[[ Information supplied open ]]

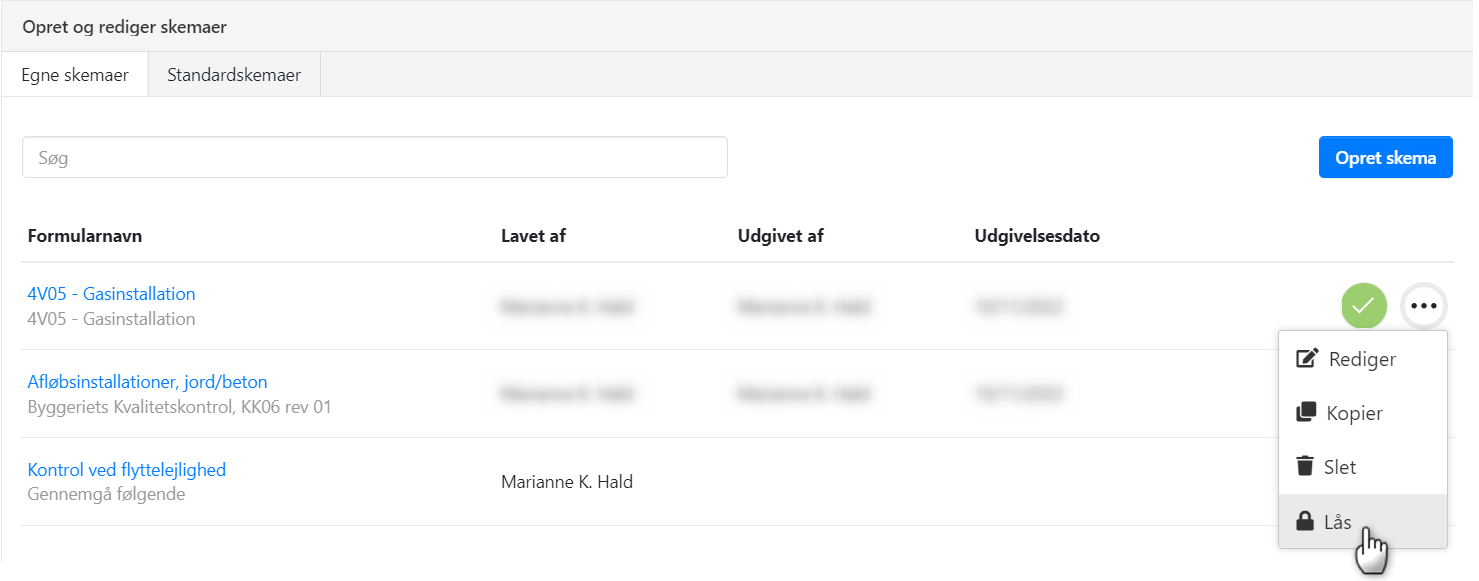The height and width of the screenshot is (581, 1479).
Task: Click the Udgivelsesdato column header
Action: coord(1037,237)
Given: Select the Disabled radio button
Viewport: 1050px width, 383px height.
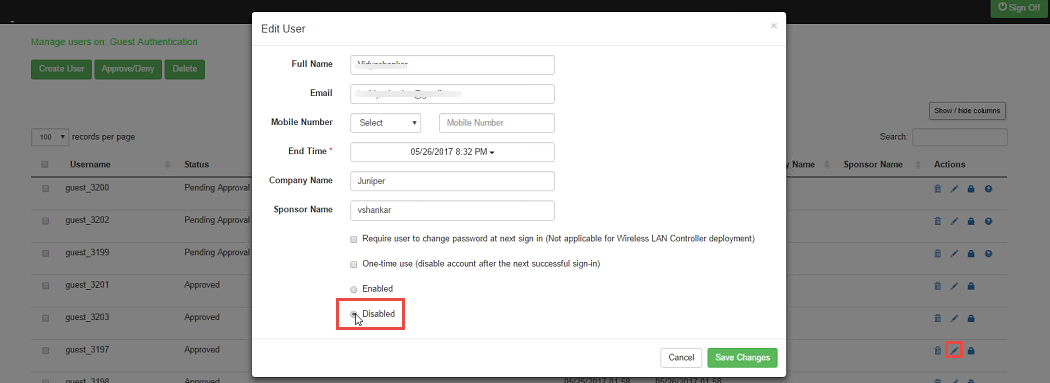Looking at the screenshot, I should (354, 314).
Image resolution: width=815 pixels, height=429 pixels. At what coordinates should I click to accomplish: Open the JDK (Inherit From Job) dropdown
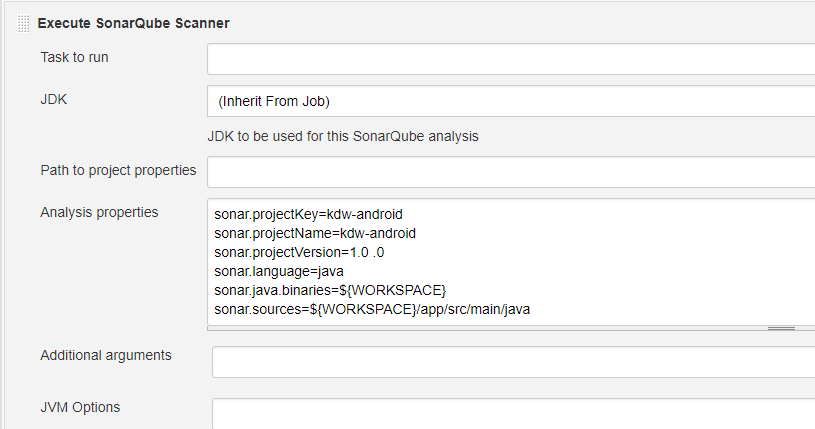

[[ Information supplied closed ]]

Copy out only the lines from the one containing "Given: Select the Disabled radio button" to the end of the entries, unchanged. Drop the pictures.

Given: Select the Disabled radio button
Viewport: 1050px width, 383px height.
Looking at the screenshot, I should (354, 314).
Image resolution: width=815 pixels, height=429 pixels. At what coordinates should I click to accomplish: Open the JDK (Inherit From Job) dropdown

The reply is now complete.